YOUR GOAL: Return all the data, word for word.

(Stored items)
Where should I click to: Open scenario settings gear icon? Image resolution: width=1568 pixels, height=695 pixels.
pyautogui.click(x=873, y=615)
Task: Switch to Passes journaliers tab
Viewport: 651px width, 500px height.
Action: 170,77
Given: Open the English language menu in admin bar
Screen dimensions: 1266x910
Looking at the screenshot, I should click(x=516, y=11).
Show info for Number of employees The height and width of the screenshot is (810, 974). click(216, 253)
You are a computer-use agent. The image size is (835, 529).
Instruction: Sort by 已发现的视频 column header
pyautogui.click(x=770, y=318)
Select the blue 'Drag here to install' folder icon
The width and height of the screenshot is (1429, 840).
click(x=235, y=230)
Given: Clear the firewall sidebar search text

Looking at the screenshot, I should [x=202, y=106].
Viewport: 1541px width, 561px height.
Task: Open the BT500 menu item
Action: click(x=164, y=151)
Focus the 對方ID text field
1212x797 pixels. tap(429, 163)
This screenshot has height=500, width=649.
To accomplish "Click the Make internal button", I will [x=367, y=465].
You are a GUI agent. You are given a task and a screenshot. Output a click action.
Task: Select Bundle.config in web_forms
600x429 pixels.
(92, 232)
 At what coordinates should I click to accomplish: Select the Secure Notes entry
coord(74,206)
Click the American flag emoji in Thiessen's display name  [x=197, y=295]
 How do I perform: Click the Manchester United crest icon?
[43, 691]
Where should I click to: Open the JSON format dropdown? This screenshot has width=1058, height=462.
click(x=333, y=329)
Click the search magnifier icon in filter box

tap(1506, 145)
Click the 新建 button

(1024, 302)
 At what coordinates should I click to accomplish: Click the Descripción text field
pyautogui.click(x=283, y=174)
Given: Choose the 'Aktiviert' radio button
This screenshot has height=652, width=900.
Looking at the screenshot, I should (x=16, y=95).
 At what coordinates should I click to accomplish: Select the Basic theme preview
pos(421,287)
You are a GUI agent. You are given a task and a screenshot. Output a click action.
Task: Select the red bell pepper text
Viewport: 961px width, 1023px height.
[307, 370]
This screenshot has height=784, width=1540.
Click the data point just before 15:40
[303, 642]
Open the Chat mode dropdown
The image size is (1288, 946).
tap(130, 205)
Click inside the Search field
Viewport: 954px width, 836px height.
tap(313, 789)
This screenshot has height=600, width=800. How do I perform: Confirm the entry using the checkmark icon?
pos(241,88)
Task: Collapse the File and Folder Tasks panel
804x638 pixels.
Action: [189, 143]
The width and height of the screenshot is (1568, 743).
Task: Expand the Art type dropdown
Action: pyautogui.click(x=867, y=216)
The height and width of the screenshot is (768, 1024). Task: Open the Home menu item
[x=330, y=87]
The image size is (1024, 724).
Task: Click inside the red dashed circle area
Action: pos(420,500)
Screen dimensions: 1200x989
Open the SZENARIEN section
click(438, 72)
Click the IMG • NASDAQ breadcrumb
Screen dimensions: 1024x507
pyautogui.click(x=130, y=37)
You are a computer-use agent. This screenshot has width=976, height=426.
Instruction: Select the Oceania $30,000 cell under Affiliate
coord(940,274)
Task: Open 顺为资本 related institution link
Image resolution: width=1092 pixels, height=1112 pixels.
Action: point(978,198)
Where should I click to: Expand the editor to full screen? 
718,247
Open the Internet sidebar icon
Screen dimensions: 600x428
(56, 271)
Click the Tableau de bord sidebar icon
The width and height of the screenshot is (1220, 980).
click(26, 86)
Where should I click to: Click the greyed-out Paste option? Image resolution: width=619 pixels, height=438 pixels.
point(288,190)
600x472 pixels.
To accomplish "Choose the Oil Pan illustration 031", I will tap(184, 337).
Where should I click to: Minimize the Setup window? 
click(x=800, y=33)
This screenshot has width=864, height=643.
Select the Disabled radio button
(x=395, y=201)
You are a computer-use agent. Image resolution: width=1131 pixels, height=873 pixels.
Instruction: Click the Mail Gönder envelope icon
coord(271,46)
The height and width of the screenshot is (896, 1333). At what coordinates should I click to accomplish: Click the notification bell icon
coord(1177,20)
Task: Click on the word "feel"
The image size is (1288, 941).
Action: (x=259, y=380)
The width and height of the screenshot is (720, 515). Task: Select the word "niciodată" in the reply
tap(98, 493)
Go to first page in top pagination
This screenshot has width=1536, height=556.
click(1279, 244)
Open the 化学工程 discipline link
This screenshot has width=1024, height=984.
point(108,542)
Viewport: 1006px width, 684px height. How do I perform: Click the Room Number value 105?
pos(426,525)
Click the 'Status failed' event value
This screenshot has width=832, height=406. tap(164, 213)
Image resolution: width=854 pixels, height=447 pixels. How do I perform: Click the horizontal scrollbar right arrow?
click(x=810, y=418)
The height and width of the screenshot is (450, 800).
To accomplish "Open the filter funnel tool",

SOLUTION FOR THIS TASK:
Where should I click to: Open scenario settings gear icon? Image resolution: width=1568 pixels, height=695 pixels.
pyautogui.click(x=873, y=615)
Task: Switch to Passes journaliers tab
Viewport: 651px width, 500px height.
Action: 170,77
Given: Open the English language menu in admin bar
Screen dimensions: 1266x910
Looking at the screenshot, I should click(x=516, y=11).
Show info for Number of employees The height and width of the screenshot is (810, 974). click(216, 253)
You are a computer-use agent. The image size is (835, 529).
Instruction: Sort by 已发现的视频 column header
pyautogui.click(x=770, y=318)
Select the blue 'Drag here to install' folder icon
The width and height of the screenshot is (1429, 840).
click(x=235, y=230)
Given: Clear the firewall sidebar search text

Looking at the screenshot, I should [x=202, y=106].
Viewport: 1541px width, 561px height.
Task: Open the BT500 menu item
Action: click(x=164, y=151)
Focus the 對方ID text field
1212x797 pixels. tap(429, 163)
This screenshot has height=500, width=649.
To accomplish "Click the Make internal button", I will [x=367, y=465].
You are a GUI agent. You are given a task and a screenshot. Output a click action.
Task: Select Bundle.config in web_forms
600x429 pixels.
(92, 232)
 At what coordinates should I click to accomplish: Select the Secure Notes entry
coord(74,206)
Click the American flag emoji in Thiessen's display name  [x=197, y=295]
 How do I perform: Click the Manchester United crest icon?
[43, 691]
Where should I click to: Open the JSON format dropdown? This screenshot has width=1058, height=462.
click(x=333, y=329)
Click the search magnifier icon in filter box

tap(1506, 145)
Click the 新建 button

(1024, 302)
 At what coordinates should I click to accomplish: Click the Descripción text field
pyautogui.click(x=283, y=174)
Given: Choose the 'Aktiviert' radio button
This screenshot has height=652, width=900.
Looking at the screenshot, I should (x=16, y=95).
 At what coordinates should I click to accomplish: Select the Basic theme preview
pos(421,287)
You are a GUI agent. You are given a task and a screenshot. Output a click action.
Task: Select the red bell pepper text
Viewport: 961px width, 1023px height.
[307, 370]
This screenshot has height=784, width=1540.
Click the data point just before 15:40
[303, 642]
Open the Chat mode dropdown
The image size is (1288, 946).
tap(130, 205)
Click inside the Search field
Viewport: 954px width, 836px height.
tap(313, 789)
This screenshot has height=600, width=800. How do I perform: Confirm the entry using the checkmark icon?
pos(241,88)
Task: Collapse the File and Folder Tasks panel
804x638 pixels.
Action: [189, 143]
The width and height of the screenshot is (1568, 743).
Task: Expand the Art type dropdown
Action: pyautogui.click(x=867, y=216)
The height and width of the screenshot is (768, 1024). Task: Open the Home menu item
[x=330, y=87]
The image size is (1024, 724).
Task: Click inside the red dashed circle area
Action: pos(420,500)
Screen dimensions: 1200x989
Open the SZENARIEN section
click(438, 72)
Click the IMG • NASDAQ breadcrumb
Screen dimensions: 1024x507
pyautogui.click(x=130, y=37)
You are a computer-use agent. This screenshot has width=976, height=426.
Instruction: Select the Oceania $30,000 cell under Affiliate
coord(940,274)
Task: Open 顺为资本 related institution link
Image resolution: width=1092 pixels, height=1112 pixels.
Action: point(978,198)
Where should I click to: Expand the editor to full screen? 
718,247
Open the Internet sidebar icon
Screen dimensions: 600x428
(56, 271)
Click the Tableau de bord sidebar icon
The width and height of the screenshot is (1220, 980).
click(26, 86)
Where should I click to: Click the greyed-out Paste option? Image resolution: width=619 pixels, height=438 pixels.
point(288,190)
600x472 pixels.
To accomplish "Choose the Oil Pan illustration 031", I will tap(184, 337).
Where should I click to: Minimize the Setup window? 
click(x=800, y=33)
This screenshot has width=864, height=643.
Select the Disabled radio button
(x=395, y=201)
You are a computer-use agent. Image resolution: width=1131 pixels, height=873 pixels.
Instruction: Click the Mail Gönder envelope icon
coord(271,46)
The height and width of the screenshot is (896, 1333). At what coordinates should I click to accomplish: Click the notification bell icon
coord(1177,20)
Task: Click on the word "feel"
The image size is (1288, 941).
Action: (x=259, y=380)
The width and height of the screenshot is (720, 515). Task: Select the word "niciodată" in the reply
tap(98, 493)
Go to first page in top pagination
This screenshot has width=1536, height=556.
click(1279, 244)
Open the 化学工程 discipline link
This screenshot has width=1024, height=984.
point(108,542)
Viewport: 1006px width, 684px height. How do I perform: Click the Room Number value 105?
pos(426,525)
Click the 'Status failed' event value
This screenshot has width=832, height=406. tap(164, 213)
Image resolution: width=854 pixels, height=447 pixels. How do I perform: Click the horizontal scrollbar right arrow?
click(x=810, y=418)
The height and width of the screenshot is (450, 800).
To accomplish "Open the filter funnel tool",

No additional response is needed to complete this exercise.